Opposizione all’esecuzione, eccezione di compensazione e competenza per valore (Cass. civ. Sez. III n. 13759 del 22.05.2025)
Principi di diritto (Massima)
In tema di opposizione all’esecuzione, l’eccezione con cui si chiede accertarsi l’intervenuta compensazione tra l’importo precettato e un credito derivante da altro titolo esecutivo costituisce eccezione riconvenzionale rispetto alla pretesa del creditore intimante. Il criterio di cui all’art. 17 cod. proc. civ. attiene alla competenza per valore e non disegna un’ipotesi di competenza per materia o funzionale, sicché la sua applicazione non sfugge alla combinazione con la regola generale dell’art. 10, secondo comma, cod. proc. civ. in tema di cumulo di domande. La pretestuosità della domanda accessoria può rilevare ai fini dell’art. 96 cod. proc. civ., ma non priva il giudice adito della potestà di esaminarla. Ai fini della rimessione alle Sezioni Unite ex art. 374, secondo comma, cod. proc. civ., il contrasto tra le sezioni semplici deve essere sincronico e non diacronico, ben potendo la giurisprudenza evolversi in senso diverso dall’orientamento precedente.
Il Fatto
Un creditore intraprende l’esecuzione forzata presso terzi nei confronti di una banca, chiedendo l’assegnazione di una somma. A seguito di opposizione della banca, la procedura viene sospesa e il giudizio prosegue nel merito davanti al Giudice di Pace, che accoglie l’opposizione. Il provvedimento viene impugnato davanti al Tribunale, che in parziale accoglimento riconosce il diritto del creditore, limitatamente agli interessi legali.

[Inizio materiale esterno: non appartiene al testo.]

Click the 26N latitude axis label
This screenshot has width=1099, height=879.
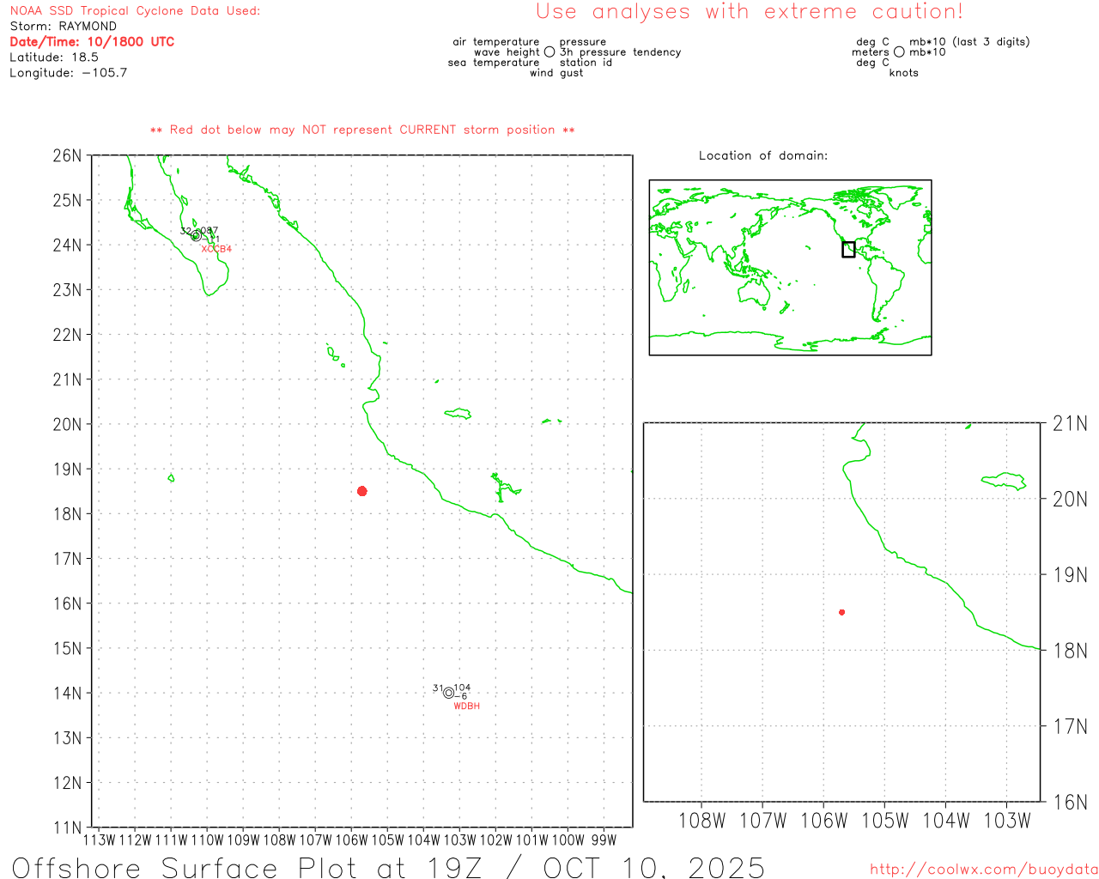click(x=67, y=155)
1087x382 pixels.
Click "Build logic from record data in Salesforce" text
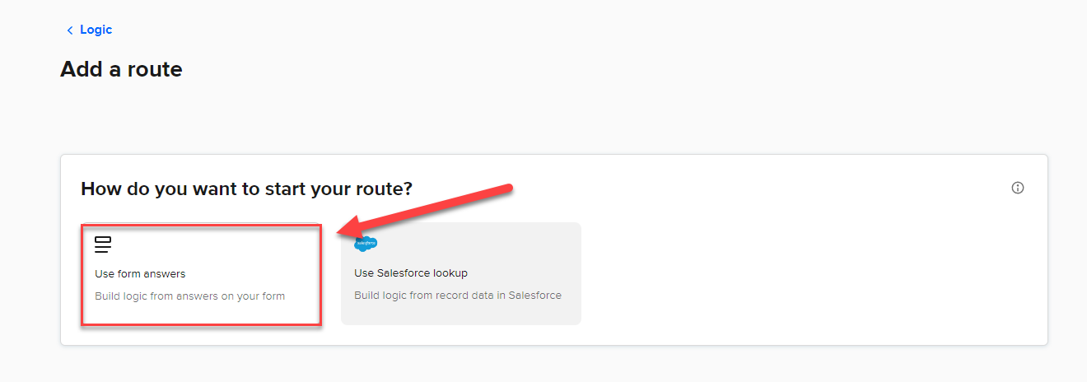[x=458, y=295]
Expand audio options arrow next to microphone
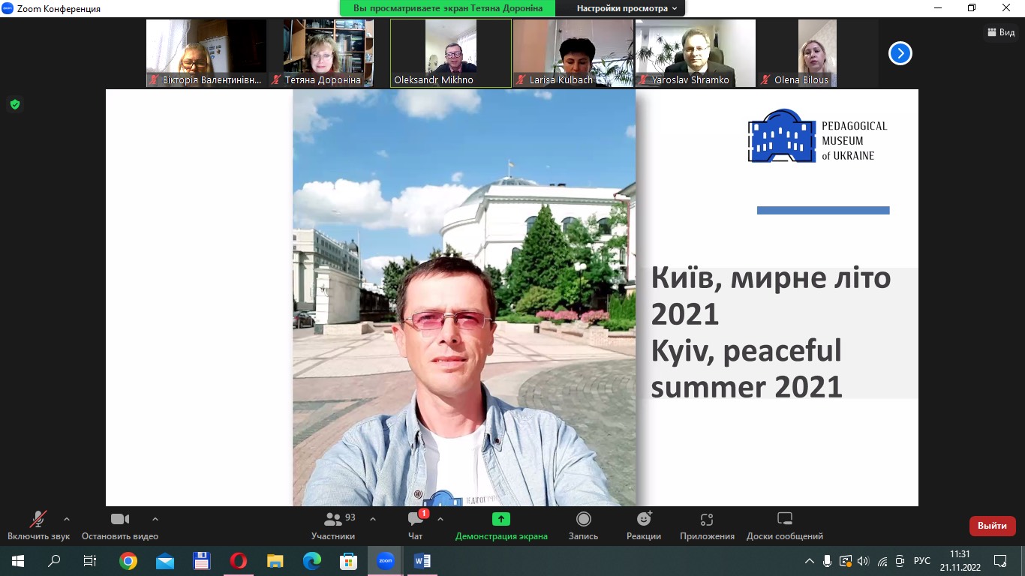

Riassunta l’esecuzione, la banca propone nuova opposizione eccependo in via di compensazione un credito vantato per effetto di una precedente ordinanza di questa Corte. Il Tribunale, investito della controversia, dichiara la propria incompetenza per valore in favore del Giudice di Pace, ritenendo che l’eccezione di compensazione non estenda l’oggetto del processo. Il creditore propone quindi regolamento necessario di competenza.
La Motivazione della Corte
La Corte esamina i motivi del ricorso. Il primo è dichiarato inammissibile: secondo il principio già affermato (Cass. n. 359/2005, ribadito da Cass., Sez. Un., n. 7074/2017), il motivo d’impugnazione deve contenere una critica specifica della decisione impugnata, e la sua inidoneità è sanzionata dall’art. 366, n. 4, cod. proc. civ.
Il secondo motivo è accolto. La Corte richiama la propria ordinanza n. 30581/2024, che ha affermato come, ai fini dell’art. 17 cod. proc. civ., occorra far riferimento alla somma precettata, senza considerare l’aumento della metà ex art. 546 cod. proc. civ. nel pignoramento presso terzi. L’opposizione con cui si chiede accertare la compensazione assurge a eccezione riconvenzionale, e il criterio dell’art. 17 non configura una competenza per materia o funzionale, dovendosi coordinare con l’art. 10, secondo comma, cod. proc. civ.
Il giudice di merito ha disatteso tale principio, ritenendo che l’eccezione di compensazione non spostasse la competenza e reputando irrilevanti le conclusioni dell’attore dirette ad accertare un credito superiore. La Corte ribadisce che l’eventuale pretestuosità della domanda accessoria può rilevare solo ai fini dell’art. 96 cod. proc. civ., ma non priva il giudice del potere di esaminarla, né di rilevarne la nullità ex art. 164 cod. proc. civ. per consentirne la sanatoria.
Il terzo motivo resta assorbito. Quanto alla richiesta di rimessione alle Sezioni Unite, la Corte afferma il principio secondo cui il contrasto tra sezioni semplici, ai sensi dell’art. 374, secondo comma, cod. proc. civ., deve essere sincronico e non diacronico, potendo la giurisprudenza evolversi in senso difforme dal precedente orientamento. Nel caso concreto la ragione della compensazione delle spese risiede nella novità della questione e nella sopravvenienza dell’ordinanza risolutiva in corso di causa. La Corte dichiara la competenza del Tribunale.